## Selected excerpt
Nussbaumer's spectral light installations deploy prisms and stencils, which he created after extensive experiments on color effects. All his objects operate with spectral light phenomena. He employs slide projectors with a slit or a small shadowing balk to shoot light through large water prisms. The refracted light beams are collected on custom-built screens to fragment the spectral light phenomena. Additional prisms are installed, which on inspection show new color constellations and variations to the original color set.

For more than ten years, he investigated the reciprocal effect of prismatic colors, thereby expanding Josef Albers' work "Interaction of Color" into the spectral color medium. In reference to Wolfgang Goethe's experimental method of variation, Nussbaumer refined Goethe's approach on color by incorporating Isaac Newton's groundbreaking work on optics and the color spectrum. In 1995, Nussbaumer's phenomenological research on spectral colors resulted in the discovery of six new irregular color spectra to which he refers as "Unordentliche Spektren". With the incorporation of both Wolfgang Goethe's methodology in optics, as well as Isaac Newton's optical experimentum crucis, Nussbaumer's findings in his research on spectral color effects allowed for a discourse between art, philosophy and physics.

== Exhibitions ==
- 2016: AUGEN-BLICKE. Museum Liaunig, Neuhaus/ Suha.
- 2016: ABSTRAKT-SPATIAL Malerei im Raum. Kunsthalle Krems, Krems.
- 2013: Ingo Nussbaumer. Galerija Vartai, Vilnius.
- 2011: Virtual Color Tubes. Light, Fragmentation, Restitution. Vasarely Museum Budapest, Budapest.
- 2011: streng geometrisch. Museum Moderner Kunst Kärnten MMKK, Klagenfurt.
- 2010: Working Shade. Formed Light. A Serial and Spectral Color Project. Humboldt-Universität zu Berlin, Berlin.

## Work to complete
Translate this sentence from the passage on Nussbaumer's spectral light installations into Spanish: "The refracted light beams are collected on custom-built screens to fragment the spectral light phenomena."

Data excerpts:
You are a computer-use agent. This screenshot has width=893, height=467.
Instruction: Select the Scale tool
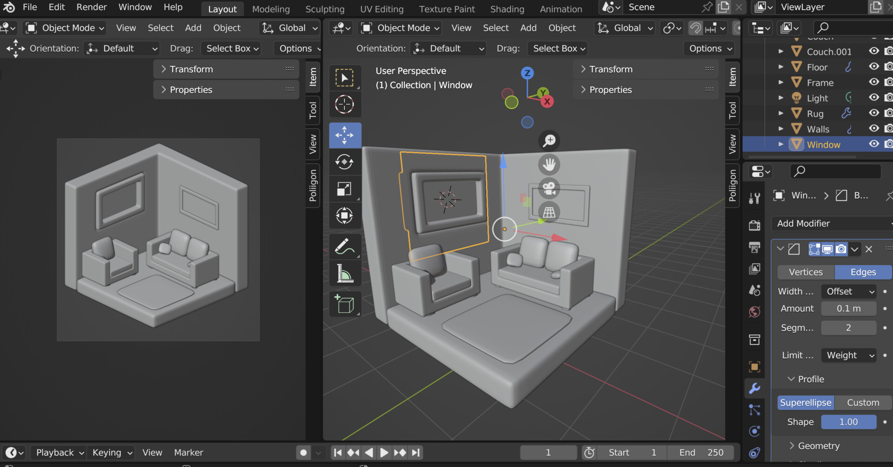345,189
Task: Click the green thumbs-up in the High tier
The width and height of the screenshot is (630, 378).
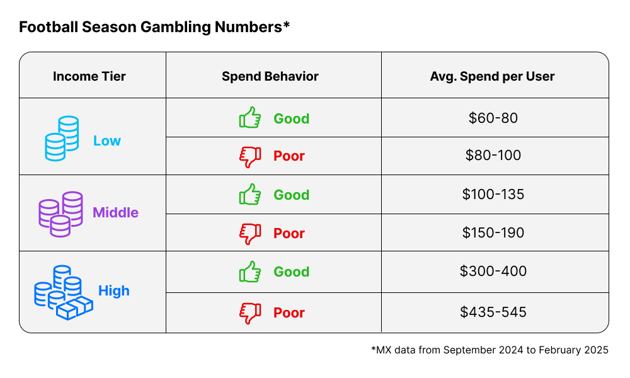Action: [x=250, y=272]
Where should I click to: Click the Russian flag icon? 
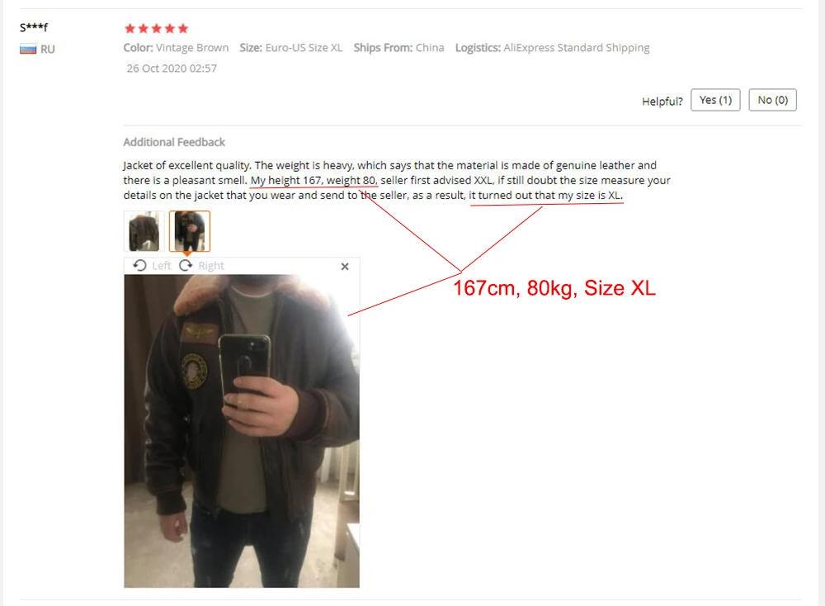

## Reply
Los haces de luz refractados se recogen en pantallas hechas a medida para fragmentar los fenómenos de luz espectral.